Comcast Vice President and Chief Diversity Officer David Cohen said despite “the multiple mischaracterizations of the FCC intentions, this is not a proceeding designed to eliminate enforceable open internet protections.”
“The purpose is to find a path to protect the openness of the internet without reliance on the dangerous and inappropriate Title II as the source of authority for such rules,” Cohen said.
Groups in favor of upholding the rules including Public Knowledge, whose co-founder and former president joined the FCC to help write the rules said Pai’s plan “would give broadband providers far more unconstrained power to manipulate internet traffic and customer behavior for profit.”

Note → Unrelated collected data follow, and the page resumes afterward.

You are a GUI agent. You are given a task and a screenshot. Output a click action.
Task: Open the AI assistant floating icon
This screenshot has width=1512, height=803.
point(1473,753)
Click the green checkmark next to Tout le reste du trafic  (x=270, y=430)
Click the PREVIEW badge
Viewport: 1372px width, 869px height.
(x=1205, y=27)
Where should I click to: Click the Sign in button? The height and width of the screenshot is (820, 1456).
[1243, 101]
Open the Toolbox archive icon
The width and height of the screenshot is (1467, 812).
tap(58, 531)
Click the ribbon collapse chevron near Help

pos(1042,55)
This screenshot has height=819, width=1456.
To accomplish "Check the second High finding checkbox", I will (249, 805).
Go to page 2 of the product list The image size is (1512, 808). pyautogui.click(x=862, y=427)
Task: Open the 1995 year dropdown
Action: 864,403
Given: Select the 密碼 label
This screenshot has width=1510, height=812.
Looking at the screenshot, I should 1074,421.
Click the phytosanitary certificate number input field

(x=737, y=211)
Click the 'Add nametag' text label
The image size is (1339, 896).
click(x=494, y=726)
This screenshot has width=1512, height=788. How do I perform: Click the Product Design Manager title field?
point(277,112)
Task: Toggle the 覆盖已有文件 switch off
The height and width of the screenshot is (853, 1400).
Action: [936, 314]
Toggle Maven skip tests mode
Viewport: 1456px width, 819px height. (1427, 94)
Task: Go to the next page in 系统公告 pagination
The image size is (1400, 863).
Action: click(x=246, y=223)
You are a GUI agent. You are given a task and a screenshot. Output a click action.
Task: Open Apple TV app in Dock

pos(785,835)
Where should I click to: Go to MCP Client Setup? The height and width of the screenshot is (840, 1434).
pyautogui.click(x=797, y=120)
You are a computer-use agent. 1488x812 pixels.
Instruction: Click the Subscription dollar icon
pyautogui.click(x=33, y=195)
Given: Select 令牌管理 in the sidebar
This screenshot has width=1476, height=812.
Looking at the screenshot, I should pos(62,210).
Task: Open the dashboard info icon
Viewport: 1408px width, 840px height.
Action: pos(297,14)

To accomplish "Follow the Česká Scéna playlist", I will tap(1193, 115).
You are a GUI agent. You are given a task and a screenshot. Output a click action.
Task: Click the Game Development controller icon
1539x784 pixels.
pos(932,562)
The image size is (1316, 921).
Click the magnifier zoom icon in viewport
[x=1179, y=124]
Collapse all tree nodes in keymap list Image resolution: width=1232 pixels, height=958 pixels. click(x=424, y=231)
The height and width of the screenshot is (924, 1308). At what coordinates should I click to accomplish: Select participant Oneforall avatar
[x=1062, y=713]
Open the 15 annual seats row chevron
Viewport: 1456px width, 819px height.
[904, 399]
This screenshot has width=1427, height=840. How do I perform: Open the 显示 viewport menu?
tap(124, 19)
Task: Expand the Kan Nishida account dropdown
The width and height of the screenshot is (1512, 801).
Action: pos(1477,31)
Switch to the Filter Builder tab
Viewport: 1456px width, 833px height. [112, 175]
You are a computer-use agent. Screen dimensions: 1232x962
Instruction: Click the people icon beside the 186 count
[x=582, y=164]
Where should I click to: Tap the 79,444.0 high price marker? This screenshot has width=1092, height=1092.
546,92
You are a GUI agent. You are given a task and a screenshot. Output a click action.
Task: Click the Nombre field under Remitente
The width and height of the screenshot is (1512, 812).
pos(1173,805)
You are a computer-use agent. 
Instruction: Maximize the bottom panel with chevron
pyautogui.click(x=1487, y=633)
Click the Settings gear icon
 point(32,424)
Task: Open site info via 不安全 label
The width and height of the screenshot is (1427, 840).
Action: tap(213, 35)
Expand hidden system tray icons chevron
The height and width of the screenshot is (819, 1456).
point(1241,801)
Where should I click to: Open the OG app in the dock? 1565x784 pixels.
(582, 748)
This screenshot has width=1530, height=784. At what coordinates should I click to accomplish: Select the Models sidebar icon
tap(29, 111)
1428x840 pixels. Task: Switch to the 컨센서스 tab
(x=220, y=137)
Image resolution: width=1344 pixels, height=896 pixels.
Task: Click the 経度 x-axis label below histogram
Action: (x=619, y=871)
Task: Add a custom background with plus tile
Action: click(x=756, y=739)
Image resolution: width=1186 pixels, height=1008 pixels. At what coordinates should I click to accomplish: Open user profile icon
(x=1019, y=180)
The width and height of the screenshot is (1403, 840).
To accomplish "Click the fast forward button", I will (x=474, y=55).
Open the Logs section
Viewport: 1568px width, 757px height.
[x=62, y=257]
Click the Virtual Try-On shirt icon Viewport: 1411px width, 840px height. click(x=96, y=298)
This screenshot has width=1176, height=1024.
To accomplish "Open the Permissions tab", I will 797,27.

“This proposal paves the way to an internet dominated by vertical integration and opaque dealmaking between giant firms,” Public Knowledge General Counsel Ryan Clough said.
Others including AT&T and the center-right D.C. think tank TechFreedom said given the agency’s back-and-forth, Congress may be the only place to settle net neutrality once and for all.
“In 2015, a 3-2 majority of the FCC departed from decades of precedent to reclassify internet access,” AT&T Vice President of Federal Regulatory Joan Marsh said. “Now, a split FCC has begun the process of reversing that decision. Perhaps the only path to a clear and durable regulatory framework for internet access is through Congress.”
“FCC chair Ajit Pai doesn’t oppose net neutrality, as Oliver claims. Pai simply rejects the broader powers the FCC has claimed in the name of net neutrality. Only Congress can put net neutrality on a sound legal footing,” TechFreedom President Berin Szoka wrote in Wired Wednesday.
“Until Congress acts,” his op-ed reads, “telecom Groundhog Day will keep replaying over and over and over.”